Mais une compréhension plus approfondie nécessite également un meilleur accès aux données. Dans le monde actuel du sourcing algorithmique, seules les entreprises technologiques peuvent savoir qui lit quoi. En vertu de la loi américaine, ces entreprises ne sont pas tenues de partager des données avec les chercheurs. Mais la nouvelle loi européenne sur les services numériques exige le partage des données et pourrait servir de modèle à d'autres pays. Les entreprises soucieuses du partage d’informations secrètes pourraient permettre aux chercheurs d’envoyer des programmes à exécuter, plutôt que d’envoyer des données pour analyse.

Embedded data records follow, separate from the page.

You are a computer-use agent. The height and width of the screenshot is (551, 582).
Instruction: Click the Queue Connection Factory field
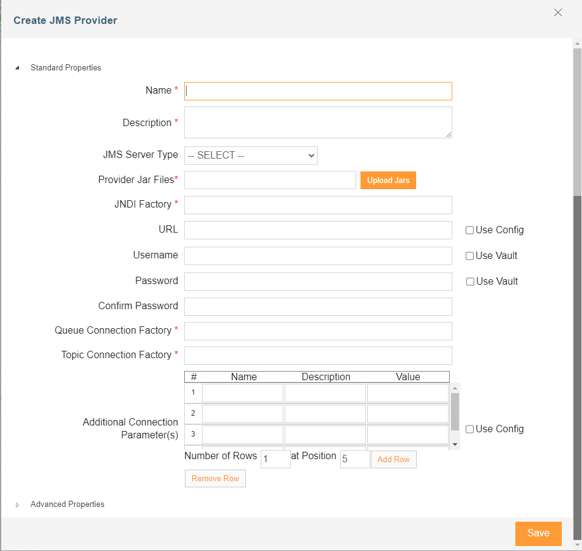[x=318, y=331]
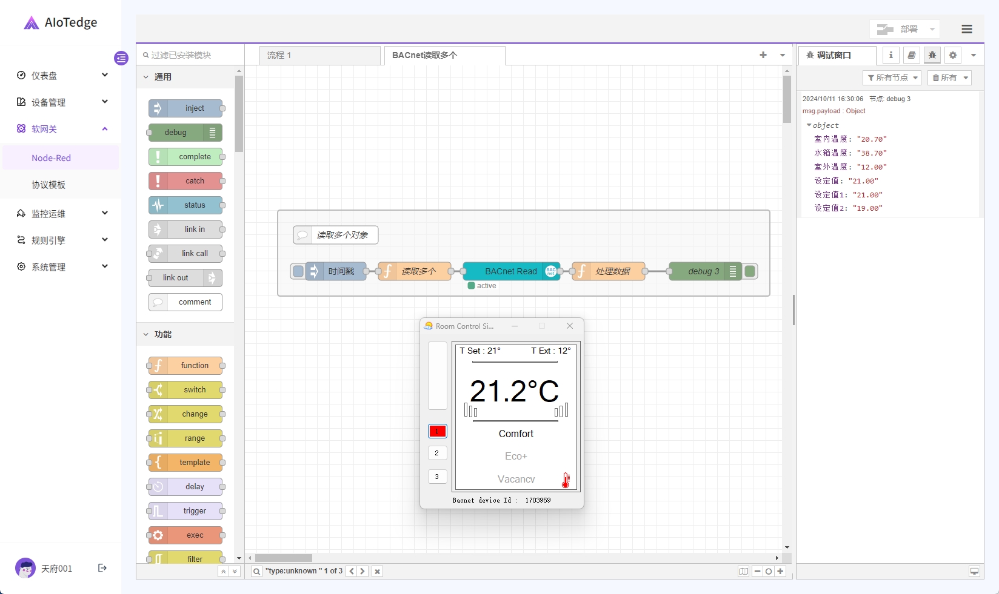Open the info sidebar tab icon
The width and height of the screenshot is (999, 594).
coord(890,55)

Cette coordination sera plus facile à réaliser dans certains endroits que dans d’autres. Taiwan, par exemple, est considérée comme la référence en matière de lutte contre les campagnes de désinformation. Il est utile que le pays soit petit, que la confiance dans le gouvernement soit élevée et que la menace d’une puissance étrangère hostile soit claire. D’autres pays disposent de moins de ressources et d’une plus faible confiance dans les institutions. Aux États-Unis, malheureusement, la polarisation politique signifie que les tentatives coordonnées de lutte contre la désinformation ont été présentées comme la preuve d’une vaste conspiration de gauche visant à faire taire les voix de droite en ligne.
Le fait d'une personne...
Les dangers de la désinformation doivent être pris au sérieux et soigneusement étudiés. Mais gardez à l’esprit qu’ils sont encore incertains. Jusqu’à présent, il existe peu de preuves que la désinformation puisse à elle seule influencer le résultat d’une élection. Pendant des siècles, il y a eu des gens qui ont diffusé de fausses informations et d’autres qui ont voulu y croire. Cependant, les sociétés ont généralement trouvé des moyens de faire face à cette situation. La désinformation pourrait aujourd’hui prendre une forme nouvelle, plus sophistiquée. Mais elle ne s’est pas encore révélée comme une menace inattaquable et sans précédent.